### DIRECTIONS FOR THIS TASK
Return every one of the following items unchanged, keeping each line as it stands.
= = =
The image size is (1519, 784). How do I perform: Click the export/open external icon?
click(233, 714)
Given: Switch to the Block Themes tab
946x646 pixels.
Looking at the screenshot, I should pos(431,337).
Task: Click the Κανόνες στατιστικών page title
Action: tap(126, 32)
= = =
### REPLY
The image size is (1519, 784). How do I perform: Click the export/open external icon?
click(233, 714)
Given: Switch to the Block Themes tab
946x646 pixels.
Looking at the screenshot, I should pos(431,337).
Task: Click the Κανόνες στατιστικών page title
Action: tap(126, 32)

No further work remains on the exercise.